- **O que se pede**
Reproduza sem nenhuma alteração todas as linhas dos registros, da que contém "Find the location" até a que contém "bar-group-1925 is located", incluindo as duas. Deixe as imagens fora da resposta.

- **Registros do conjunto**
□ □ □ □ □

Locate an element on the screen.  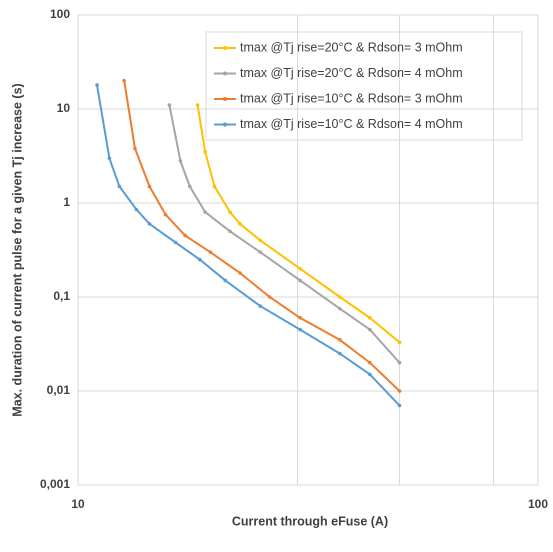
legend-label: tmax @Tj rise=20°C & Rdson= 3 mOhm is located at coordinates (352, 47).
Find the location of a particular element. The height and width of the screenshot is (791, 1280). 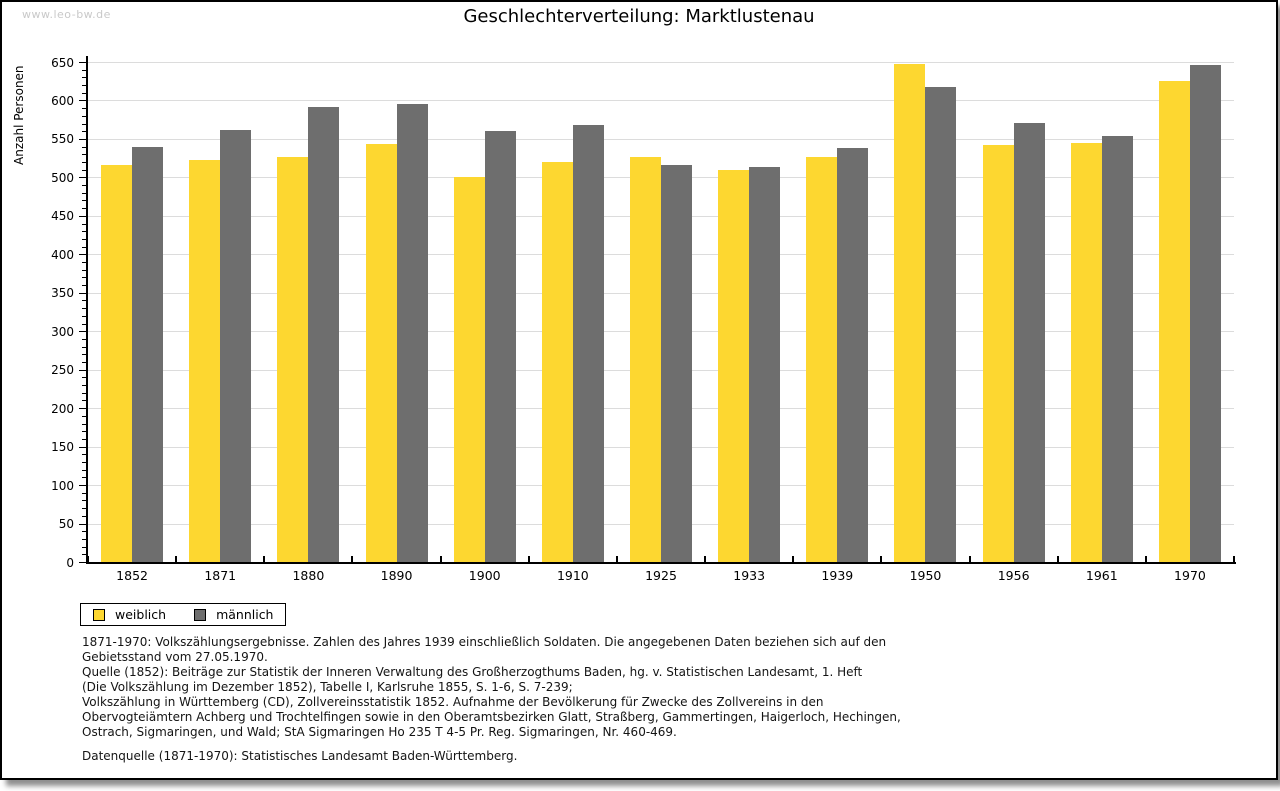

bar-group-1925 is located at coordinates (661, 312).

□ □ □ □ □

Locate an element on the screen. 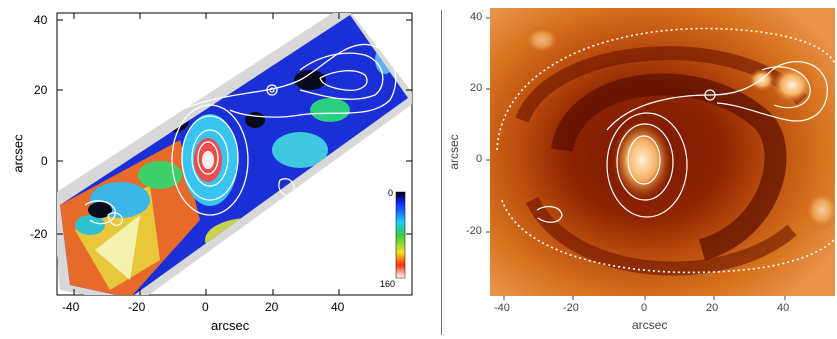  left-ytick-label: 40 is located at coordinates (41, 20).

□ □ □ □ □

- **Solução**
Find the location of a particular element. The height and width of the screenshot is (791, 1280). 

bar-group-1925 is located at coordinates (661, 312).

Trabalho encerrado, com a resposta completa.